ФРАГМЕНТ ТЕКСТА =
С.П. Капица на съемках передачии «Очевидное — невероятное». Источник: ria.ru

 

— Вы сказали «делал умное лицо»…

— Да, умное лицо: и всем было ясно, что он знает значительно больше, чем кажется. Это очень важно. 

— А как вы думаете, это действительно было так или это был образ?

— Он человек абсолютно незаурядный. Я кое-что вспоминаю, на меня это произвело потрясающее впечатление. В 94-м году исполнялось 100 лет его отцу. И в Кембридже, где он долго работал, — праздненство по этому поводу. Сергей Петрович там делал основной доклад, конечно. После этого ко мне подходит довольно близкий мне англичанин Джордж Пикетт. И спрашивает меня:«Саша, скажи мне, пожалуйста, откуда у Сергея такой потрясающий английский?», — «Ну, голова, он же родился в Англии». Он родился, действительно, в Англии в 1928 году, в 35-м уехал. На что Пикетт мне сказал:«Этот детский английский не имеет отношения к его английскому. У него английский потрясающего английского интеллектуала». И почему это: я не знаю, и Пикетт не знает. И так это осталось загадкой. Есть в нем такое, даже когда по английски говорит, это чувствуется.

 

Чаепитие с Резерфордом. Источник: kapitza.ras.ru/museum

 

— А каким вы запомнили Петра Леонидовича?

Иоффе, Капица и Крылов. Париж. Источник: kapitza.ras.ru/museum

— Отца? Вы представьте себе, 1921-й год. Капица 1894-го, значит, ему 25 лет, совсем молодой человек. Приезжает с А.Н. Крыловым и с А.Ф. Иоффе в Англию после революции налаживать контакты. У него вся семья умерла от испанки, и чтоб его как-то проветрить, они его с собой взяли, Петра Леонидовича. Вот он приехал и сумел уговорить Э. Резерфорда оставить его в своей лаборатории. Через несколько лет все эти английские интеллектуалы в очередь вставали, чтобы записаться в клуб Капицы, который он устраивал регулярно. Как он это сделал? На одном визите Резерфорда, а Резерфорд там был абсолютный царь и бог, надо убедить Резерфорда, что это хорошая идея. И первым в списке был Резерфорд, а после этого все захотели. Он это делал интуитивно, не то что он специально думал, но интуитивно у него это всегда получалось. Это что-то в них есть такое. И это по наследству передалось Сергею Петровичу. Хотя Андрей Петрович, его брат, совсем был другой.

 

Капица с сыновьями Андреем и Сергеем. Источник: kapitza.ras.ru/museum

 

 

Поступление, учеба на Физтехе и теорминимум 

— Почему вы решили поступать на Физтех?

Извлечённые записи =
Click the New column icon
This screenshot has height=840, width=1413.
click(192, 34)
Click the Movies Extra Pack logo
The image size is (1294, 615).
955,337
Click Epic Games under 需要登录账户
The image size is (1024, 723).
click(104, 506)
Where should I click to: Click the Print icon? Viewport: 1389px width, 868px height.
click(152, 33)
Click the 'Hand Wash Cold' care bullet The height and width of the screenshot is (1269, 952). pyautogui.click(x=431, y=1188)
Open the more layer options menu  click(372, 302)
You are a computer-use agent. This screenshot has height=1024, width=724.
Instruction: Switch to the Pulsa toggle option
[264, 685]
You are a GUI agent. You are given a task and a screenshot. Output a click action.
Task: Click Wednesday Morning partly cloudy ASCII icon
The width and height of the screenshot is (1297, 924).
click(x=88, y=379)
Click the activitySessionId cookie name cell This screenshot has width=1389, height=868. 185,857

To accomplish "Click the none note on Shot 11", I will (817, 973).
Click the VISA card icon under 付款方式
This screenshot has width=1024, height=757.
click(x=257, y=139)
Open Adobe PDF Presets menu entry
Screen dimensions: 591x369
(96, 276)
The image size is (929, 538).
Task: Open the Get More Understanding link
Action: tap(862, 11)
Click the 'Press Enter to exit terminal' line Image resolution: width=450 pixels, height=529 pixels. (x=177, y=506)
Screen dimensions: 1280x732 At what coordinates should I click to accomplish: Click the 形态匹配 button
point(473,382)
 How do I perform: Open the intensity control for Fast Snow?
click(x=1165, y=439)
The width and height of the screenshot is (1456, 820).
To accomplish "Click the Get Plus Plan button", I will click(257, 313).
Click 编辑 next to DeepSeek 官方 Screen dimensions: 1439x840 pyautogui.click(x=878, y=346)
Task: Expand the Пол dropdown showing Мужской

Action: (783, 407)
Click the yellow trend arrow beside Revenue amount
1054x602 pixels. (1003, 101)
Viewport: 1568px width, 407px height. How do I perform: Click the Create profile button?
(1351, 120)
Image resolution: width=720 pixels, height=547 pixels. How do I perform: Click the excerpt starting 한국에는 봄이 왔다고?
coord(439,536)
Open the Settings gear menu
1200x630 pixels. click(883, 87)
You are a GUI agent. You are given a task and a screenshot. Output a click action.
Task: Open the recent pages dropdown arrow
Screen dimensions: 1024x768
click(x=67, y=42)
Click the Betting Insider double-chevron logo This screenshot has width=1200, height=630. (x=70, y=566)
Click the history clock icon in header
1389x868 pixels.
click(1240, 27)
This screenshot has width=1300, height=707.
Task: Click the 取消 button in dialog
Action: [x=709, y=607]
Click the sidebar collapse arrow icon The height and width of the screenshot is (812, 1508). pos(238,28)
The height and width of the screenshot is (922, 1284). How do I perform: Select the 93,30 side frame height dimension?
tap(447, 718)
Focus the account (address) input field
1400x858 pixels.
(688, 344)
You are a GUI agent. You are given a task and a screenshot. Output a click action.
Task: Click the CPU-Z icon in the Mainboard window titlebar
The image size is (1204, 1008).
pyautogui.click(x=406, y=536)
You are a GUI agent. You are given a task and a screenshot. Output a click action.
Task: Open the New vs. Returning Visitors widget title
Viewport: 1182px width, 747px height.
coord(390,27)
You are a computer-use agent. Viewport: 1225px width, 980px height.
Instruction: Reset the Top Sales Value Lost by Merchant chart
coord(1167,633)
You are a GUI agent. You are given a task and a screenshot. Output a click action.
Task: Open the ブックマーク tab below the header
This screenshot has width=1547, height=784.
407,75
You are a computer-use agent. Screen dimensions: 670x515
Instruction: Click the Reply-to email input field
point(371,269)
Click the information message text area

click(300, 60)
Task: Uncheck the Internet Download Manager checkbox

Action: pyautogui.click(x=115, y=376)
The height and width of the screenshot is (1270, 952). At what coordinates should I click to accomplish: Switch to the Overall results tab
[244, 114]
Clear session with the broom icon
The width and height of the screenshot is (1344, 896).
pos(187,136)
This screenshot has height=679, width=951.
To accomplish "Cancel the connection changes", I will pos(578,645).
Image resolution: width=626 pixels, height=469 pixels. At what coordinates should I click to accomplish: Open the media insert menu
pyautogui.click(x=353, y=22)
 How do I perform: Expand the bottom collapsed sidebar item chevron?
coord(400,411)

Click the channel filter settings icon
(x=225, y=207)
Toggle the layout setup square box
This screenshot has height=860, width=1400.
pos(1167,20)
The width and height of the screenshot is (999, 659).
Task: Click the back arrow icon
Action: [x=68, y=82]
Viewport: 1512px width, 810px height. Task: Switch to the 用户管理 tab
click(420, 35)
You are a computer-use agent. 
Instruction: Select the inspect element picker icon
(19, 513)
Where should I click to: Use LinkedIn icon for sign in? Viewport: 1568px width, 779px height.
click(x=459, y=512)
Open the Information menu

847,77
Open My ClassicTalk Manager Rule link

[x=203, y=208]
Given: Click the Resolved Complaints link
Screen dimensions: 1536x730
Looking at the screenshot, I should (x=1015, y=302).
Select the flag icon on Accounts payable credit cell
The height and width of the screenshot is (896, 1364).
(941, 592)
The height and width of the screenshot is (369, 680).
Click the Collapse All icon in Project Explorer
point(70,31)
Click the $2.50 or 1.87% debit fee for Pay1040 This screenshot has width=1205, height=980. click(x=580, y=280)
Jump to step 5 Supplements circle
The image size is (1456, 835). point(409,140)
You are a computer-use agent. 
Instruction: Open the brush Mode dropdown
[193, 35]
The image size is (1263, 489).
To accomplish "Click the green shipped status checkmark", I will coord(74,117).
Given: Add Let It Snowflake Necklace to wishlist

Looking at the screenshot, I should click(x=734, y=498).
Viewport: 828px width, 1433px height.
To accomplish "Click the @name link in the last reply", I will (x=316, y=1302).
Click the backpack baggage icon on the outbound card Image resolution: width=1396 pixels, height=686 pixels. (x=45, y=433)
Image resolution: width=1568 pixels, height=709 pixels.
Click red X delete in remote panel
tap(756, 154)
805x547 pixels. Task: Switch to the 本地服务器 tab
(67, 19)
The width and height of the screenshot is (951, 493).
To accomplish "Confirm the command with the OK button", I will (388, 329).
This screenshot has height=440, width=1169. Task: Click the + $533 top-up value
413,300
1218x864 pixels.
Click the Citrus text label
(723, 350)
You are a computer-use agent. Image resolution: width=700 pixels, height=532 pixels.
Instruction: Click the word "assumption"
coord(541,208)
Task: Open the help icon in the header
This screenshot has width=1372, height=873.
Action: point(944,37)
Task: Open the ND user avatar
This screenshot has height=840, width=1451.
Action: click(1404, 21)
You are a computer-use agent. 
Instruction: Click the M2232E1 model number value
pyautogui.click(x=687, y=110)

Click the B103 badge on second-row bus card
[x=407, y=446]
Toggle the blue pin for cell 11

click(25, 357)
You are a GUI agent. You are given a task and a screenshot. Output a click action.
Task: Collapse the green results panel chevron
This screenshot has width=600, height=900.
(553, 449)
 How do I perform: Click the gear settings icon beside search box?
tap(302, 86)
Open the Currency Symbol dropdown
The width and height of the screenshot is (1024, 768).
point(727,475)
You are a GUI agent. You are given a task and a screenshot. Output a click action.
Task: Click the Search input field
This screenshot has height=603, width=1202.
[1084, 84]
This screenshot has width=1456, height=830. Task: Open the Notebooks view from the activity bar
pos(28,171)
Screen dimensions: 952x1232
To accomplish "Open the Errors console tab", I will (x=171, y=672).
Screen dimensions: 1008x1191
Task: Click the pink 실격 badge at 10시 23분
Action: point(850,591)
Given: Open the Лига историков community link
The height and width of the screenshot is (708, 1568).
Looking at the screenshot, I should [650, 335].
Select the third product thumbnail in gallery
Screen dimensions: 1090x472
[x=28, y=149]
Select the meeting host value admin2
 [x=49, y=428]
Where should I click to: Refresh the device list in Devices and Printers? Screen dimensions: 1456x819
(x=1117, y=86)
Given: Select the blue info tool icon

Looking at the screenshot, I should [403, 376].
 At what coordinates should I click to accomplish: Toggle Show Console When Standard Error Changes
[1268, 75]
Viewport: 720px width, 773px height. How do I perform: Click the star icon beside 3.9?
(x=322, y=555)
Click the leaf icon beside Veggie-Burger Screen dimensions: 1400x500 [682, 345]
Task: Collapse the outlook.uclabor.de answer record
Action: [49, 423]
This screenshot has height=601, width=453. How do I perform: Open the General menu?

УСЛОВИЕ ЗАДАНИЯ =
Воспроизведите дословно отрывок из интервью о семье Капиц от слов «С.П. Капица на» до слов «Это очень важно.».

РЕЗУЛЬТАТ ВЫПОЛНЕНИЯ =
С.П. Капица на съемках передачии «Очевидное — невероятное». Источник: ria.ru

 

— Вы сказали «делал умное лицо»…

— Да, умное лицо: и всем было ясно, что он знает значительно больше, чем кажется. Это очень важно.